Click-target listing
--------------------------------------------------

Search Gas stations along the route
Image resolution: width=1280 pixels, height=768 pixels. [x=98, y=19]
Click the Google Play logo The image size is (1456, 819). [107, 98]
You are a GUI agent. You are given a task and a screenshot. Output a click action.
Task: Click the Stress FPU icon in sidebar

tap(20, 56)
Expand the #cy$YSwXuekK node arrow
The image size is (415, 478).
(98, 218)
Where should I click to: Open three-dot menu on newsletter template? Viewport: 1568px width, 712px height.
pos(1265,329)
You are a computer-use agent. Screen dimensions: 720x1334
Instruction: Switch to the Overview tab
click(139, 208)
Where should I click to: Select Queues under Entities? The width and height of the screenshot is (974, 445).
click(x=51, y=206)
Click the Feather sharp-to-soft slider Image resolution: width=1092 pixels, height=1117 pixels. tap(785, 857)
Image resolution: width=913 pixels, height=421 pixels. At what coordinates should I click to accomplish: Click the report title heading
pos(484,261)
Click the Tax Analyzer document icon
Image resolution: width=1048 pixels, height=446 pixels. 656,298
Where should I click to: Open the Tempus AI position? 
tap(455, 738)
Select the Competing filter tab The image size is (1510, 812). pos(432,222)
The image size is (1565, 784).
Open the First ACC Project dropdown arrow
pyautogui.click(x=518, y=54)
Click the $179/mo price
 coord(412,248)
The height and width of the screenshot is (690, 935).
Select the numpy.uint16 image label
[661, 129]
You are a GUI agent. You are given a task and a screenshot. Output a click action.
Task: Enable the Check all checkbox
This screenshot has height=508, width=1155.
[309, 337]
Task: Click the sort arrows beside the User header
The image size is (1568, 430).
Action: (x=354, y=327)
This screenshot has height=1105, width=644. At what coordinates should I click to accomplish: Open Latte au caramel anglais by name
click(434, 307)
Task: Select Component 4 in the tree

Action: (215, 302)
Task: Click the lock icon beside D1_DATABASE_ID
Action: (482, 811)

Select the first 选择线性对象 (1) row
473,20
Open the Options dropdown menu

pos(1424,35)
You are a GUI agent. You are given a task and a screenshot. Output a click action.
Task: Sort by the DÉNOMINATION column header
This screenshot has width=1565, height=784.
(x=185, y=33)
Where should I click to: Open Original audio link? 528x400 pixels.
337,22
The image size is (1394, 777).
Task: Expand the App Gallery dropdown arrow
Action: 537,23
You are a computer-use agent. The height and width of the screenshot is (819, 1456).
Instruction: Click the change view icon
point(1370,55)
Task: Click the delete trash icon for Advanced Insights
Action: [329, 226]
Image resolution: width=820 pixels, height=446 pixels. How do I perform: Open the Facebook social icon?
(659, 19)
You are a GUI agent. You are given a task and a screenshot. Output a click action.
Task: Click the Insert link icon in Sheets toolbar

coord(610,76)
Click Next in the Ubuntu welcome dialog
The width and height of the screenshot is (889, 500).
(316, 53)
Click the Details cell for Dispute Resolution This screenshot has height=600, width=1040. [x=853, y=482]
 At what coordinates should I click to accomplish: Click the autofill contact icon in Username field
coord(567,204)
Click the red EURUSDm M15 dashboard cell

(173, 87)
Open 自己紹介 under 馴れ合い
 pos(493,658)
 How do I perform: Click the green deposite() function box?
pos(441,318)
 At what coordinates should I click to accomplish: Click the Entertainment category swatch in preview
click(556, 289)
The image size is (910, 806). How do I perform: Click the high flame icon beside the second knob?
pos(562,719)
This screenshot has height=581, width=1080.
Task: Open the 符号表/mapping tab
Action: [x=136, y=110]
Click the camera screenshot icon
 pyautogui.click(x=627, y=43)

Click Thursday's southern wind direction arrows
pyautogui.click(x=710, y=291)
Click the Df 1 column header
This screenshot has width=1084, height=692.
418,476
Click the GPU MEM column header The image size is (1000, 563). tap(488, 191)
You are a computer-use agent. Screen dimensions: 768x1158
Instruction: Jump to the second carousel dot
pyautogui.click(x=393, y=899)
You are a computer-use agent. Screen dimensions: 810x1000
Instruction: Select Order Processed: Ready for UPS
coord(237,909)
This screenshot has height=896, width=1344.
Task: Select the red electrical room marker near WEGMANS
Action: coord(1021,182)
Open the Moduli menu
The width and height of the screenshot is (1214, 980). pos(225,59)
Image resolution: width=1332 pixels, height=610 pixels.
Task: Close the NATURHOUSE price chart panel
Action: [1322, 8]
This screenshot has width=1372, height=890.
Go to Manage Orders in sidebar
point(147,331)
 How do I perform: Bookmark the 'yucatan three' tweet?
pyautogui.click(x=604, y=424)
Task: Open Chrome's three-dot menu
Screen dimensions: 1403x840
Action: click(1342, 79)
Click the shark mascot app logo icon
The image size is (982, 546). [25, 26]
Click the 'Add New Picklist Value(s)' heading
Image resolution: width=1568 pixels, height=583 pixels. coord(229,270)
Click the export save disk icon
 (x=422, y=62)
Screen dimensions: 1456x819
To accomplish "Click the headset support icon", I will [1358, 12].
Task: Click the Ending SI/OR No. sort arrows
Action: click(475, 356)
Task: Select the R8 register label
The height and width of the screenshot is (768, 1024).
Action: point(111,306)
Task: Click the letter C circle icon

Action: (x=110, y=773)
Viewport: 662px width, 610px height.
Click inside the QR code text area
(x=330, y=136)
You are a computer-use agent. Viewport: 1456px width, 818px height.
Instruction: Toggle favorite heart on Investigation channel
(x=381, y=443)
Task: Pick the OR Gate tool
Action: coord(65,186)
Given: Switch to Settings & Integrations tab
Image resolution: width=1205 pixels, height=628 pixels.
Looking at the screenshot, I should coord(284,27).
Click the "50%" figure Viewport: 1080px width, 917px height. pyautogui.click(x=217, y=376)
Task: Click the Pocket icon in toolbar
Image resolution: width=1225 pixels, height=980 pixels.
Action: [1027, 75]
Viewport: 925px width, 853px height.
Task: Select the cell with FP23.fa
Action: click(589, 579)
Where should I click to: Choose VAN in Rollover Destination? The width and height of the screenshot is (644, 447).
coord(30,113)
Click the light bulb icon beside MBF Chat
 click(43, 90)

--------------------------------------------------

§ SHORT PROBLEM
Please substitute "Command" for "Instruction" throughout the listing above and leave everything else unchanged.

§ EXERCISE ANSWER
Search Gas stations along the route
Image resolution: width=1280 pixels, height=768 pixels. [x=98, y=19]
Click the Google Play logo The image size is (1456, 819). [107, 98]
You are a GUI agent. You are given a task and a screenshot. Output a click action.
Task: Click the Stress FPU icon in sidebar

tap(20, 56)
Expand the #cy$YSwXuekK node arrow
The image size is (415, 478).
(98, 218)
Where should I click to: Open three-dot menu on newsletter template? Viewport: 1568px width, 712px height.
pos(1265,329)
You are a computer-use agent. Screen dimensions: 720x1334
Command: Switch to the Overview tab
click(139, 208)
Where should I click to: Select Queues under Entities? The width and height of the screenshot is (974, 445).
click(x=51, y=206)
Click the Feather sharp-to-soft slider Image resolution: width=1092 pixels, height=1117 pixels. tap(785, 857)
Image resolution: width=913 pixels, height=421 pixels. At what coordinates should I click to accomplish: Click the report title heading
pos(484,261)
Click the Tax Analyzer document icon
Image resolution: width=1048 pixels, height=446 pixels. 656,298
Where should I click to: Open the Tempus AI position? 
tap(455, 738)
Select the Competing filter tab The image size is (1510, 812). pos(432,222)
The image size is (1565, 784).
Open the First ACC Project dropdown arrow
pyautogui.click(x=518, y=54)
Click the $179/mo price
 coord(412,248)
The height and width of the screenshot is (690, 935).
Select the numpy.uint16 image label
[661, 129]
You are a GUI agent. You are given a task and a screenshot. Output a click action.
Task: Enable the Check all checkbox
This screenshot has height=508, width=1155.
[309, 337]
Task: Click the sort arrows beside the User header
The image size is (1568, 430).
Action: (x=354, y=327)
This screenshot has height=1105, width=644. At what coordinates should I click to accomplish: Open Latte au caramel anglais by name
click(434, 307)
Task: Select Component 4 in the tree

Action: (215, 302)
Task: Click the lock icon beside D1_DATABASE_ID
Action: (482, 811)

Select the first 选择线性对象 (1) row
473,20
Open the Options dropdown menu

pos(1424,35)
You are a GUI agent. You are given a task and a screenshot. Output a click action.
Task: Sort by the DÉNOMINATION column header
This screenshot has width=1565, height=784.
(x=185, y=33)
Where should I click to: Open Original audio link? 528x400 pixels.
337,22
The image size is (1394, 777).
Task: Expand the App Gallery dropdown arrow
Action: 537,23
You are a computer-use agent. The height and width of the screenshot is (819, 1456).
Command: Click the change view icon
point(1370,55)
Task: Click the delete trash icon for Advanced Insights
Action: [329, 226]
Image resolution: width=820 pixels, height=446 pixels. How do I perform: Open the Facebook social icon?
(659, 19)
You are a GUI agent. You are given a task and a screenshot. Output a click action.
Task: Click the Insert link icon in Sheets toolbar

coord(610,76)
Click Next in the Ubuntu welcome dialog
The width and height of the screenshot is (889, 500).
(316, 53)
Click the Details cell for Dispute Resolution This screenshot has height=600, width=1040. [x=853, y=482]
 At what coordinates should I click to accomplish: Click the autofill contact icon in Username field
coord(567,204)
Click the red EURUSDm M15 dashboard cell

(173, 87)
Open 自己紹介 under 馴れ合い
 pos(493,658)
 How do I perform: Click the green deposite() function box?
pos(441,318)
 At what coordinates should I click to accomplish: Click the Entertainment category swatch in preview
click(556, 289)
The image size is (910, 806). How do I perform: Click the high flame icon beside the second knob?
pos(562,719)
This screenshot has height=581, width=1080.
Task: Open the 符号表/mapping tab
Action: [x=136, y=110]
Click the camera screenshot icon
 pyautogui.click(x=627, y=43)

Click Thursday's southern wind direction arrows
pyautogui.click(x=710, y=291)
Click the Df 1 column header
This screenshot has width=1084, height=692.
418,476
Click the GPU MEM column header The image size is (1000, 563). tap(488, 191)
You are a computer-use agent. Screen dimensions: 768x1158
Command: Jump to the second carousel dot
pyautogui.click(x=393, y=899)
You are a computer-use agent. Screen dimensions: 810x1000
Command: Select Order Processed: Ready for UPS
coord(237,909)
This screenshot has height=896, width=1344.
Task: Select the red electrical room marker near WEGMANS
Action: coord(1021,182)
Open the Moduli menu
The width and height of the screenshot is (1214, 980). pos(225,59)
Image resolution: width=1332 pixels, height=610 pixels.
Task: Close the NATURHOUSE price chart panel
Action: [1322, 8]
This screenshot has width=1372, height=890.
Go to Manage Orders in sidebar
point(147,331)
 How do I perform: Bookmark the 'yucatan three' tweet?
pyautogui.click(x=604, y=424)
Task: Open Chrome's three-dot menu
Screen dimensions: 1403x840
Action: click(1342, 79)
Click the shark mascot app logo icon
The image size is (982, 546). [25, 26]
Click the 'Add New Picklist Value(s)' heading
Image resolution: width=1568 pixels, height=583 pixels. coord(229,270)
Click the export save disk icon
 (x=422, y=62)
Screen dimensions: 1456x819
To accomplish "Click the headset support icon", I will [1358, 12].
Task: Click the Ending SI/OR No. sort arrows
Action: click(475, 356)
Task: Select the R8 register label
The height and width of the screenshot is (768, 1024).
Action: point(111,306)
Task: Click the letter C circle icon

Action: (x=110, y=773)
Viewport: 662px width, 610px height.
Click inside the QR code text area
(x=330, y=136)
You are a computer-use agent. Viewport: 1456px width, 818px height.
Command: Toggle favorite heart on Investigation channel
(x=381, y=443)
Task: Pick the OR Gate tool
Action: coord(65,186)
Given: Switch to Settings & Integrations tab
Image resolution: width=1205 pixels, height=628 pixels.
Looking at the screenshot, I should coord(284,27).
Click the "50%" figure Viewport: 1080px width, 917px height. pyautogui.click(x=217, y=376)
Task: Click the Pocket icon in toolbar
Image resolution: width=1225 pixels, height=980 pixels.
Action: [1027, 75]
Viewport: 925px width, 853px height.
Task: Select the cell with FP23.fa
Action: click(589, 579)
Where should I click to: Choose VAN in Rollover Destination? The width and height of the screenshot is (644, 447).
coord(30,113)
Click the light bulb icon beside MBF Chat
 click(43, 90)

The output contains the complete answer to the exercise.